Published on Mart 25th, 2023
0Faşist kliklerin seçimlerde baş aktörlüğü ve solda yaşanan tutarsızlık! | Hasan Aksu
Gelecekte bizleri daha ağır şartlar ve koşullar bekliyor. Faşizmin her halükârda devrimcileri, komünistleri, demokratları ve ilericileri yok etmeyi, etkisiz kılmayı hedefleyerek yoluna devam edeceği açık…
Sizlere günümüze uygun yaşanmış bir hikâye anlatarak yazıma başlayayım.
Sultan büyük bir suç işlemiş olarak karşısına getirilen kişiye sormuş: “Kırk katır mı istersin kırk satır mı?” Kırk satır ile idam edileceğini düşünen ve seçenek olarak kendisine kırk katır sunulduğunu sanan adam: “Kırk katır!” demiş.
Bedeninin her bir parçası katıra bağlanan adam, ayrı yönlere giden katırların kırbaçlanmasıyla büyük acılar içinde parça parça olarak ölmüş… Bu misal günümüzde çıkmazı olmayan durumlar için kullanılır…

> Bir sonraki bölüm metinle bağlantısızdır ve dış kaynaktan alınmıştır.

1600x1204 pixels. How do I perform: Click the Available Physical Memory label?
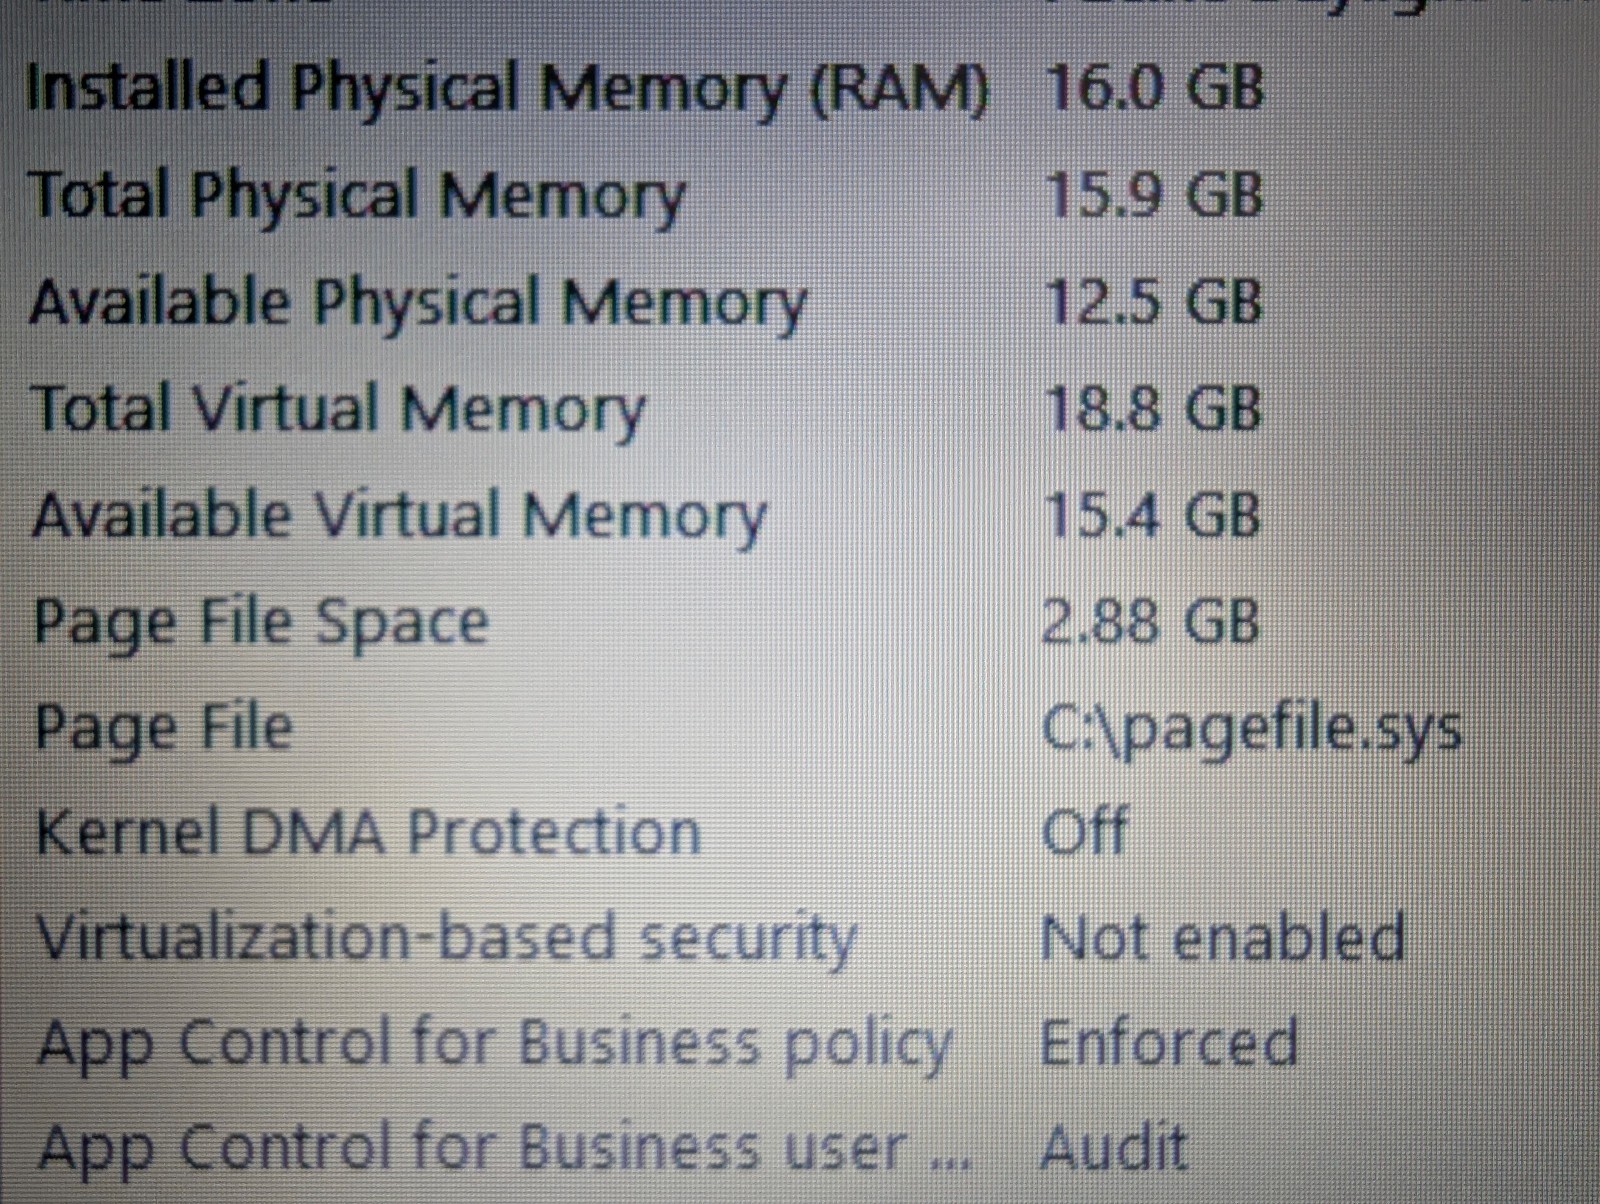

Derler ya, “Her şerde bir hayır vardır. “Ehveni şeri seçmemiz istenir.” Oysa ki seçilen ehveni şer zamanı ve yeri geldiğinde ehvenliği bir çırpıda bırakıp gerçek karakterini gösterir. Ve böylece, Şer’in de şeri, zalimin zalimi oluverir. Faşizmin en koyu halini alır. Bahsettiği “Hakkı, adaleti, hukuku” ayakları altına alır. Faşizmin en şoven, en kanlı zulmünü uygulamaya başlar.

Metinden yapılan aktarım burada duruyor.